Naquele momento Marina, que era fã de Belchior desde criança por influência dos pais, Ingrid e Ubiratan, não fazia ideia de que estava prestes a conhecer – e conviver – com o ídolo. "Eu e teu pai estamos com uma visita um tanto inusitada em casa. Ninguém pode saber que eles estão com a gente", segredou a mãe quando foi buscá-la na rodoviária.
"Eles" eram Belchior e a mulher, a produtora cultural Edna Assunção. Belchior e Edna viveram durante cinco anos em Santa Cruz do Sul, até 2017, quando o cantor faleceu enquanto dormia, aos 70 anos.
"Todo mundo sabe que o Belchior queria ter essa experiência de viver longe da mídia e de tudo e de todos, da família, enfim. Ele passava de cidade em cidade, tanto que foi até para outros países por um tempo. (Antes de Santa Cruz do Sul, Belchior e Edna viveram cinco anos no Uruguai). Acho que ele escolheu Santa Cruz porque ele se sentia muito acolhido. Uma rede de amigos escondeu o Belchior. Além da minha, só outras quatro famílias sabiam da existência dele aqui. Ninguém mais, na cidade inteira, sabia. Ele pediu por isso e a gente respeitou essa vontade", entrega Marina.

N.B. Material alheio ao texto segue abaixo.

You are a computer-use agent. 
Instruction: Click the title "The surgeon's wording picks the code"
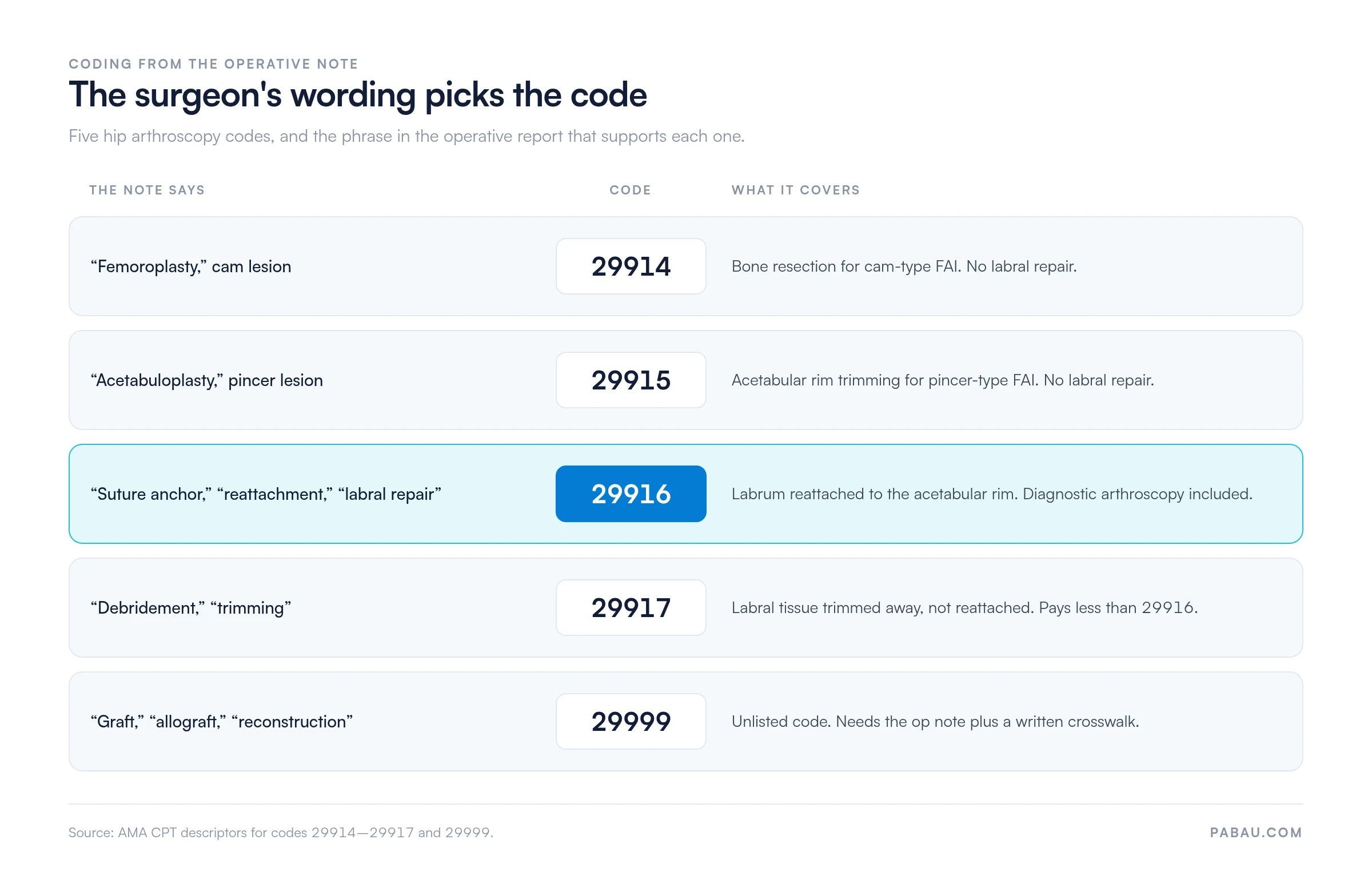click(357, 95)
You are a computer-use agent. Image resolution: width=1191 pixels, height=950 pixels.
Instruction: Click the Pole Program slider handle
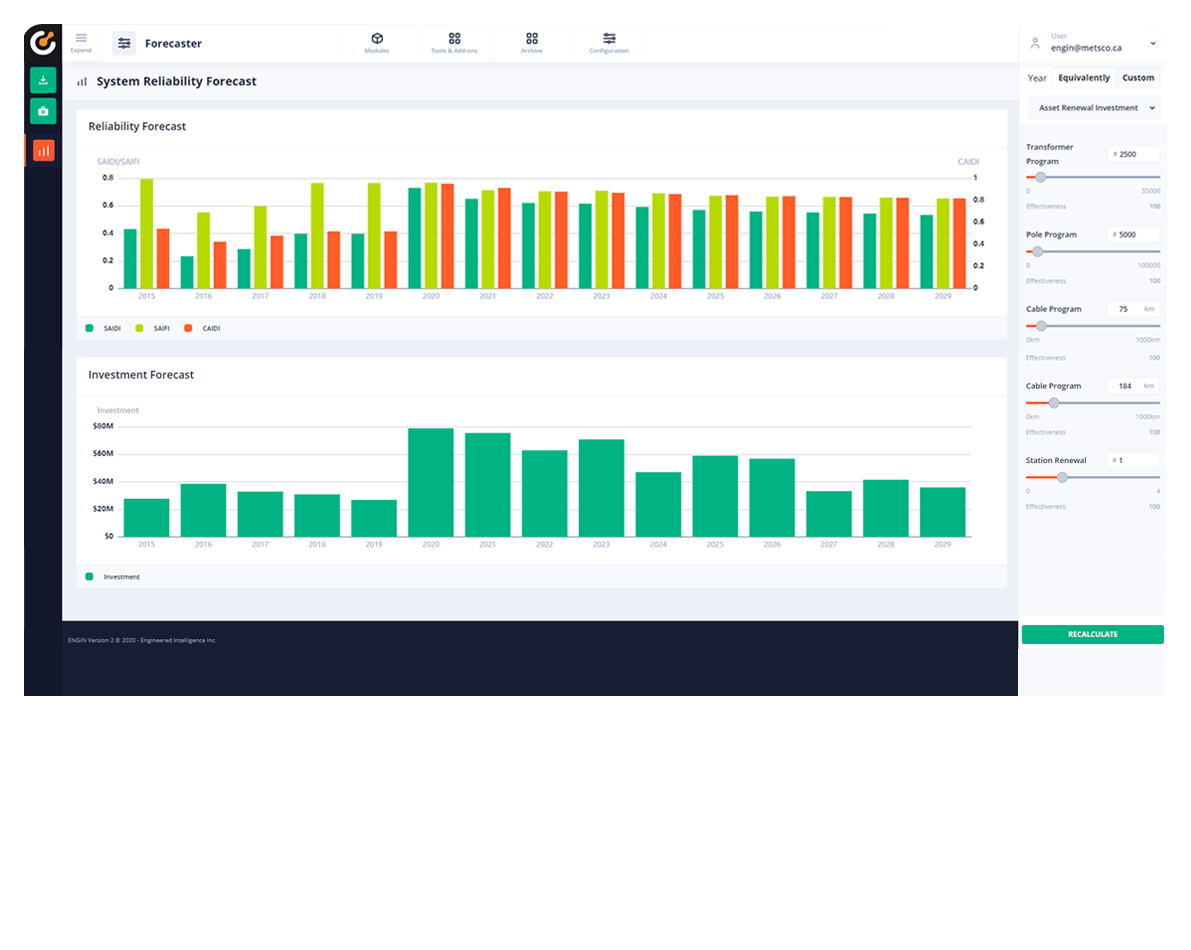1038,251
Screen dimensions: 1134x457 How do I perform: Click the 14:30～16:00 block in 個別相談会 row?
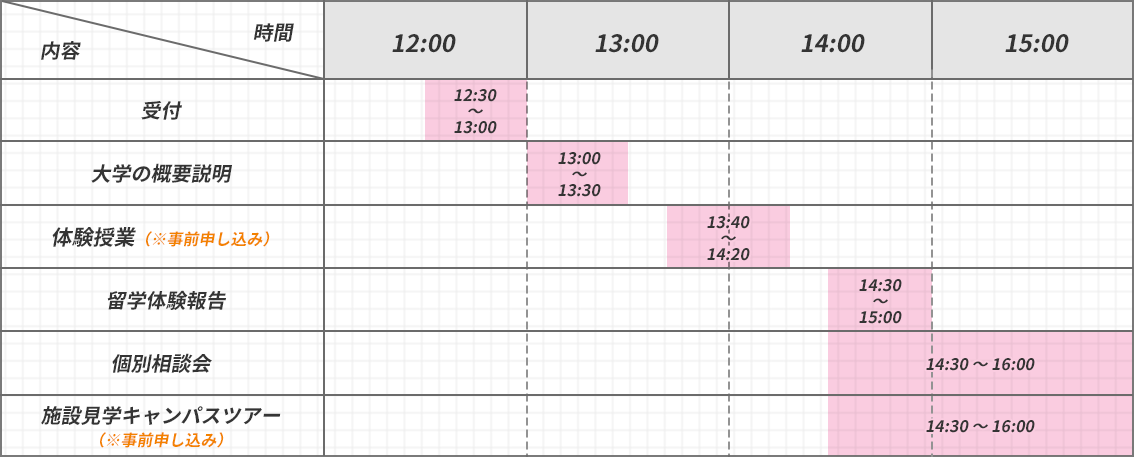tap(980, 364)
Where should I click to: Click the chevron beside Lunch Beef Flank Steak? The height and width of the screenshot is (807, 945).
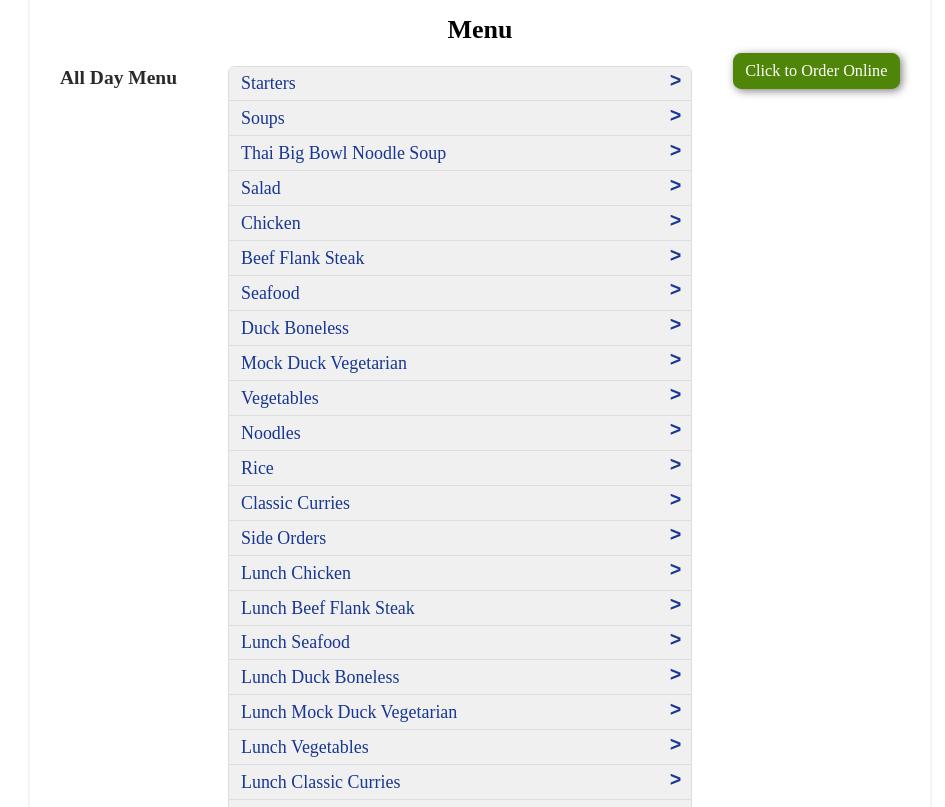(675, 605)
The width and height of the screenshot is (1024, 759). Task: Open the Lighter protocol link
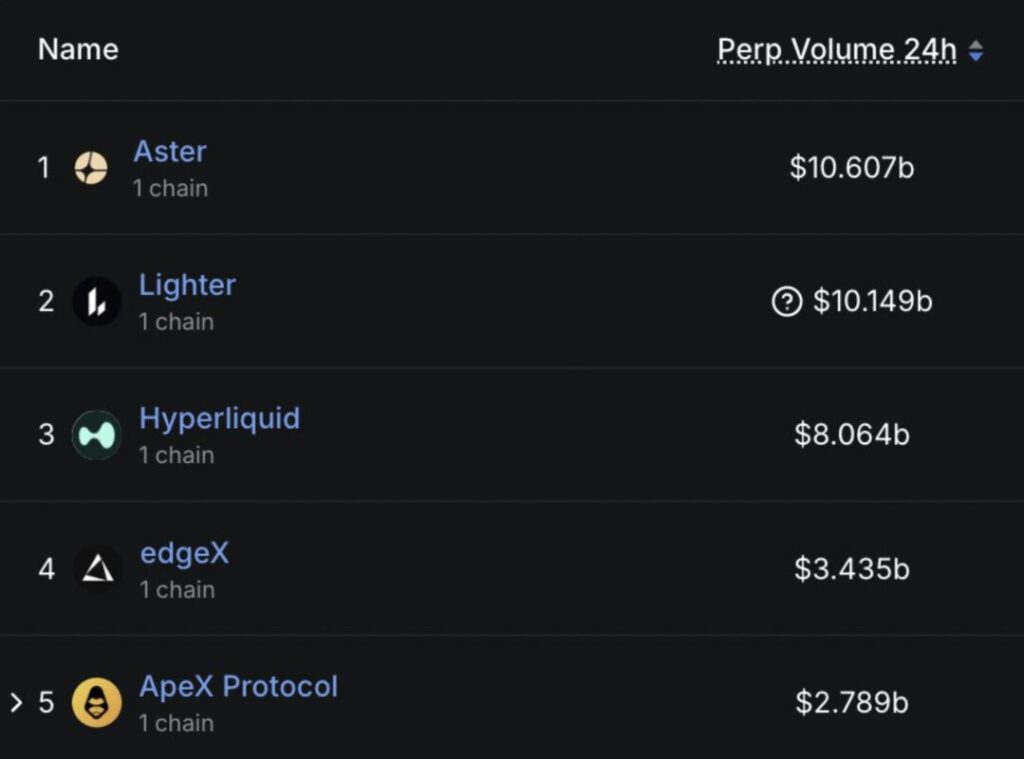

"Ele contou que já gostava de mim sem me conhecer porque quando entrou no meu quarto pela primeira vez, viu um enorme quadro dos Beatles e discos do Raul, Pink Floyd e dele próprio. 'Já me senti à vontade. Tão bonito de ver uma jovem gostar de Beatles'", recorda. "Além de Beatles, o Antônio – ele preferia ser chamado assim – amava Bob Dylan! E me contou do dia que o conheceu em Porto Alegre, num show, e tomaram vinho nos bastidores."
Poemas e histórias
"A gente jantava junto toda noite. Nessa época eu comia somente peixe, assim como ele, então muitas jantas eram vegetarianas. E depois de cada refeição ele gostava de comer uma banana", lembra Marina. "Toda janta tinha um momento marcante. Ou ele declamava poesia em latim, alemão ou francês, ou contava histórias sobre Chico Buarque e Raul Seixas. Segundo o Bel, todo mundo dizia que Raul era louco, mas na verdade ele era só um cara engraçado mesmo."
Boas lembranças
"Um dia fomos passear no mato e ele pediu silêncio porque ouviu um passarinho cantar. Naquele momento, começou a assoviar como um pássaro, chamando ele. Ele veio e pousou no ombro do Belchior. Uma das cenas mais lindas que já vivi."
"Ele precisava de um caderno pra escrever as letras, então dei um meu, com a capa dos Beatles. Em duas semanas o 'homi' escreveu pelo caderno inteiro! Não sei onde foi parar, deve estar com a Edna. Ele escrevia demais! Poemas, contos, músicas…."
"Passei o Natal de 2013 com ele e trocamos diversas experiências sobre nossas viagens pro Canadá. Ele falava com tanto amor de tudo que viveu por lá que eu disse pra ele voltar. Ele não quis, disse que o Brasil precisava dele aqui."
Abraços e saudade
"Ele acordava de manhã cedo e abraçava todo mundo dentro da casa. Perguntava como tava. Ele tinha esse olhar de afeto pelas pessoas. Essa foi sua maior lição pra mim, a amizade, confiar nas pessoas. E ter esses momentos simples de um jantar, tomar um vinho, trocar uma ideia, que é o principal da vida. Isso que a gente deveria fazer mais e infelizmente neste momento não pode por causa do coronavírus", reflete.
"Se eu pudesse voltar atrás, ia aproveitar muito mais esses momentos com ele. As jantas que a gente fazia, as caminhadas no meio do mato, as bobagens que a gente falava, as histórias que ele contava sobre as experiências com outros grandes mestres da MPB, sabe?! Essas coisas pequenas que valem a pena."